▸ PROVIDED DATA:

--------

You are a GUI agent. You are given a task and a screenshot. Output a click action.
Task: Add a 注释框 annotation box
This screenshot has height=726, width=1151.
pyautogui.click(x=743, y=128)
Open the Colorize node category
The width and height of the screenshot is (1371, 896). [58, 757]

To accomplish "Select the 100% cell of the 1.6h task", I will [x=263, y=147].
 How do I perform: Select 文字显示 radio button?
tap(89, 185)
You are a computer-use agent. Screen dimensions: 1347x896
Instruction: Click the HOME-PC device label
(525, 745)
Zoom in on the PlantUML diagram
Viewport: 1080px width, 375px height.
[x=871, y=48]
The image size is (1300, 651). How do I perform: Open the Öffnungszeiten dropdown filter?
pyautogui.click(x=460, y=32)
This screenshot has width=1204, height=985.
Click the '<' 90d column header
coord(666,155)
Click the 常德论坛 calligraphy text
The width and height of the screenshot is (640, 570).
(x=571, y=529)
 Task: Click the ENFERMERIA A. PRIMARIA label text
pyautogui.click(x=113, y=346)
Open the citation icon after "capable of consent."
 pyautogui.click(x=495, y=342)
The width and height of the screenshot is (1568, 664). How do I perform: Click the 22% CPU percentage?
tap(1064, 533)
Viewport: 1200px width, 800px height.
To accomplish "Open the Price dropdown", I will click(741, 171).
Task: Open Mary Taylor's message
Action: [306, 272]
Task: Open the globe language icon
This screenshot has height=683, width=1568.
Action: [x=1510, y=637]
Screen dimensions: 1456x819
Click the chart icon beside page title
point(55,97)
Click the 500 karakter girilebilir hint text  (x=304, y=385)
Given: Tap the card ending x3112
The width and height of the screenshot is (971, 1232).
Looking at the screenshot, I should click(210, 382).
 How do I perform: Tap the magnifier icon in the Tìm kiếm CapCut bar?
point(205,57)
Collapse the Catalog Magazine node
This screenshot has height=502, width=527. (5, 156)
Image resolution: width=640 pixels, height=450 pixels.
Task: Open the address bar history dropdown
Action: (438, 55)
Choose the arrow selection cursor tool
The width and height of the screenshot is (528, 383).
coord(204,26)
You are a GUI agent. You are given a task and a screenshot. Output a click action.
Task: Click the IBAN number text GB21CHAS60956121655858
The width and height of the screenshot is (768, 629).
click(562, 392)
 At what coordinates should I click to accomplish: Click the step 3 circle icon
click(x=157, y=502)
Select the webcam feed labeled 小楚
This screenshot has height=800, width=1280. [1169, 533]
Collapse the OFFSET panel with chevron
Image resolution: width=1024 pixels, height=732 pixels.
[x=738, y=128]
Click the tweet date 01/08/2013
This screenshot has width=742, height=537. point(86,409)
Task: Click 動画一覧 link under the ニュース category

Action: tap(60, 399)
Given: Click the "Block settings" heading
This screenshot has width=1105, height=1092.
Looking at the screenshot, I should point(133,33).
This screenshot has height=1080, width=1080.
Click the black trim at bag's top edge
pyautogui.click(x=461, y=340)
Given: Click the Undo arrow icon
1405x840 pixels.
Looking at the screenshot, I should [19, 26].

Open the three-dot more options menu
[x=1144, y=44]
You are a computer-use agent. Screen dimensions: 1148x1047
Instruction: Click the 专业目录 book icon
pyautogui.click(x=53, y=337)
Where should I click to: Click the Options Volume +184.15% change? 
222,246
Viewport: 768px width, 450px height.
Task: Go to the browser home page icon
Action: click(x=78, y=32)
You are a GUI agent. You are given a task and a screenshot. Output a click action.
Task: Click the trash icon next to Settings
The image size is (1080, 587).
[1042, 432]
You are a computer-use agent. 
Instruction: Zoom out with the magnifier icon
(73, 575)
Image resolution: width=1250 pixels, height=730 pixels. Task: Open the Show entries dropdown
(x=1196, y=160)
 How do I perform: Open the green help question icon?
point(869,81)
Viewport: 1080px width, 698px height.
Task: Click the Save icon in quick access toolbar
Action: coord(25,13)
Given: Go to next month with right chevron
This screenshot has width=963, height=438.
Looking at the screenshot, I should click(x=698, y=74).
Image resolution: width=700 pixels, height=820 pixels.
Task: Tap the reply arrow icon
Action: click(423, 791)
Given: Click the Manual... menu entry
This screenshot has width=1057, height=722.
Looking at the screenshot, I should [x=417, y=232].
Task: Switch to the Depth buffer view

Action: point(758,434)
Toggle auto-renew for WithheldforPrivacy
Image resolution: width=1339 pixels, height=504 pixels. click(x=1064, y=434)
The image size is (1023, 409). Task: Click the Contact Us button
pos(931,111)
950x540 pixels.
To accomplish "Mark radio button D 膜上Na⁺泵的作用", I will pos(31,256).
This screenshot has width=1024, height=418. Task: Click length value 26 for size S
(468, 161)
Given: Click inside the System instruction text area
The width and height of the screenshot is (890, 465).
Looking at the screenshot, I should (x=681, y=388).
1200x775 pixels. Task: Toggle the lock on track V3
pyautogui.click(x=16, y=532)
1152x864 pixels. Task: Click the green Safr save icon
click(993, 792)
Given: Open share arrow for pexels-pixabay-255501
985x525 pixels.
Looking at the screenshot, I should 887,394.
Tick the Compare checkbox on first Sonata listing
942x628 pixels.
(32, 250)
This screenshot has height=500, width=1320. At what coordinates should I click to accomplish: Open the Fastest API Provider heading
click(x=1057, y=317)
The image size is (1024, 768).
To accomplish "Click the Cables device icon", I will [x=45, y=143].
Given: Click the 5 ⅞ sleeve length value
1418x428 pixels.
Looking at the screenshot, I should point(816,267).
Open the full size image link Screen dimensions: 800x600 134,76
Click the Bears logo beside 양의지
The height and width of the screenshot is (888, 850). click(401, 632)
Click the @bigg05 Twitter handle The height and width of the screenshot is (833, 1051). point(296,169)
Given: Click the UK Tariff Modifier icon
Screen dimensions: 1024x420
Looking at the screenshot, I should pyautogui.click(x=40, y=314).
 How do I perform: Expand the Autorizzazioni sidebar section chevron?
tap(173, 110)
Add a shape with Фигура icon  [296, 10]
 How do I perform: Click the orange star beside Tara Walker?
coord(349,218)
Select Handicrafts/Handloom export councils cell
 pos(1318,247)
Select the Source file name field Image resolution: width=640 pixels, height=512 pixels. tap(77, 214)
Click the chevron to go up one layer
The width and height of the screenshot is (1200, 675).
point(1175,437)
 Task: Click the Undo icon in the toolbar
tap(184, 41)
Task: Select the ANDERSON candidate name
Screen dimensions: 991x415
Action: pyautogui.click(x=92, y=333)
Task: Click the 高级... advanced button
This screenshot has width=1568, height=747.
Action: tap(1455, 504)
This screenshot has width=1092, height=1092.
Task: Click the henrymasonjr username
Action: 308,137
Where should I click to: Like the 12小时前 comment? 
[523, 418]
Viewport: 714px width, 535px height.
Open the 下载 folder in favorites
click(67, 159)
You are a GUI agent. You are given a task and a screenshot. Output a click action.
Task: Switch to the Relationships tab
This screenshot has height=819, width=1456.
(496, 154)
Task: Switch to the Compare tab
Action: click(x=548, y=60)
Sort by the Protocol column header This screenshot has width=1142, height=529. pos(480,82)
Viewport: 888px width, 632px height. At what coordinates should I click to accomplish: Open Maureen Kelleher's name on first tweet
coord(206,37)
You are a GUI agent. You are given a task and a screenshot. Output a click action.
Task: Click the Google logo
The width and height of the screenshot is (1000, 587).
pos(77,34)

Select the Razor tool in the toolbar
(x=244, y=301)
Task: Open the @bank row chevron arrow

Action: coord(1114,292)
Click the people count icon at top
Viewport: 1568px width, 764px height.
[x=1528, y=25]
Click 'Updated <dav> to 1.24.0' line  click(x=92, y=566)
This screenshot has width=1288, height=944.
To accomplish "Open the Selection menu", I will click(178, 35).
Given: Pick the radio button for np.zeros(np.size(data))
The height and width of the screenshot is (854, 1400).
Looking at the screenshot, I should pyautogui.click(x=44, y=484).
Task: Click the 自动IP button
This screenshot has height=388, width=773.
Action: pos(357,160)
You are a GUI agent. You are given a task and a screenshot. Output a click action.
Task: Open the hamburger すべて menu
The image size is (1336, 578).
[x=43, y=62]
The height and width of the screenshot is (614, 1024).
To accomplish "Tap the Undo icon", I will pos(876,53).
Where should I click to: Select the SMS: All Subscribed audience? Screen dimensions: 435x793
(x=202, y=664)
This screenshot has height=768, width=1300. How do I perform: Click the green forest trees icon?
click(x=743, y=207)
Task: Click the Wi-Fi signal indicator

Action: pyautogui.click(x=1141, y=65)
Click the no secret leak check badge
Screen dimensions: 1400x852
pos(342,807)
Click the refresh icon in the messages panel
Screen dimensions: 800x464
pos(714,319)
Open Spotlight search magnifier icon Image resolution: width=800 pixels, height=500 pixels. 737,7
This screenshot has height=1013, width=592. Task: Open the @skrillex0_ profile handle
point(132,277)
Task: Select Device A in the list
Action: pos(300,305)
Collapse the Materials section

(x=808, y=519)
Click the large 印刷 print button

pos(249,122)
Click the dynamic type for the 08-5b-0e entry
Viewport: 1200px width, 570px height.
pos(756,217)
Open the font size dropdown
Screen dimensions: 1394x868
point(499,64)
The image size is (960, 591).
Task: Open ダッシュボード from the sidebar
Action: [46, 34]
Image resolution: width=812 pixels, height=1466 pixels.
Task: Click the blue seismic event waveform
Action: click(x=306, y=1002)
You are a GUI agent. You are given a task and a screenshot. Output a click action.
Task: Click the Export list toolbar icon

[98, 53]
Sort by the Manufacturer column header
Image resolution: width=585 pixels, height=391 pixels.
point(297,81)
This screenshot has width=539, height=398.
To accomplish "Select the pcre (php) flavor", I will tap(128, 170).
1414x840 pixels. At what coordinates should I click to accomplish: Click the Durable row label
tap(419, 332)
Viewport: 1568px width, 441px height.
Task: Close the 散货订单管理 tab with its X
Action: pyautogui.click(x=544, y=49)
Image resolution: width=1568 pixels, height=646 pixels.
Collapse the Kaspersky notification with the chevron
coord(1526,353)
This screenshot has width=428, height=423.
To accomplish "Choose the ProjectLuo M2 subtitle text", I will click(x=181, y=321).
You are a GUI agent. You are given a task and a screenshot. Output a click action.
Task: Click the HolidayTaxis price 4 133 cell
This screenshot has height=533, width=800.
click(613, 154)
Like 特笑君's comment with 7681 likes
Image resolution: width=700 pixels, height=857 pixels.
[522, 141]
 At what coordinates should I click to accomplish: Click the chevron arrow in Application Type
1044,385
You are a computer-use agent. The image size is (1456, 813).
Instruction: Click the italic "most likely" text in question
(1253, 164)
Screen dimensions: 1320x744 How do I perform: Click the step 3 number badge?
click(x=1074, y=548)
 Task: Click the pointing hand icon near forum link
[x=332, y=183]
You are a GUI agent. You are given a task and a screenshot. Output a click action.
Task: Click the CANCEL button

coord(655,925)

--------

▸ WHAT IS EXPECTED: This task needs one value: the number of lines in the material above that contain the word "Sort".

▸ REPLY: 2